[[ ENTRIES PROVIDED, beginning ]]
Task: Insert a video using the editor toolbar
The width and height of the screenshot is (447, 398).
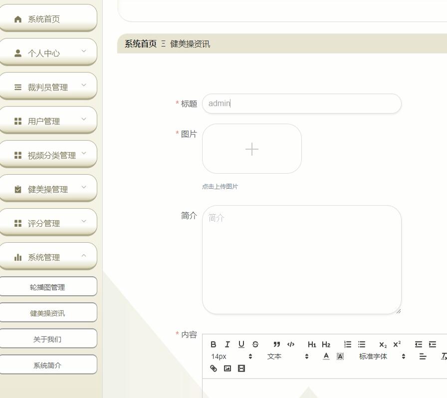Action: [241, 369]
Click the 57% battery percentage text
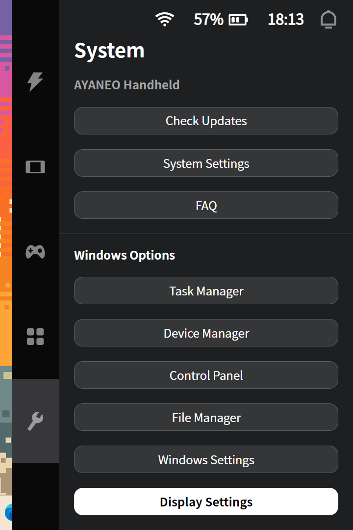Screen dimensions: 353x530 [x=208, y=20]
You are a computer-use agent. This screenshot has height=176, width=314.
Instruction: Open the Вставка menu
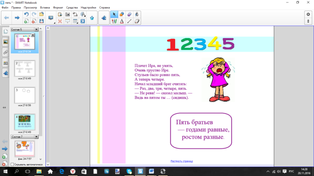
[[ ENTRIES PROVIDED, end ]]
▶ [WORK ORDER]: Once more, please print all the lines above exactly, without their pictures.

▶ [ANSWER BOX]:
Task: Insert a video using the editor toolbar
The width and height of the screenshot is (447, 398).
Action: [241, 369]
Click the 57% battery percentage text
Screen dimensions: 353x530 [x=208, y=20]
You are a computer-use agent. This screenshot has height=176, width=314.
Instruction: Open the Вставка menu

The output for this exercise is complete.